(Exercise requirements)
Rewrite the data below, swapping "pane" for "panel" and keeping everything else the same.

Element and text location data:

:::::

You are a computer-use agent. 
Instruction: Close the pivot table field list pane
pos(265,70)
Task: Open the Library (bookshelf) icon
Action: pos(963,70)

:::::

(Written answer)
You are a computer-use agent. 
Instruction: Close the pivot table field list panel
pos(265,70)
Task: Open the Library (bookshelf) icon
Action: pos(963,70)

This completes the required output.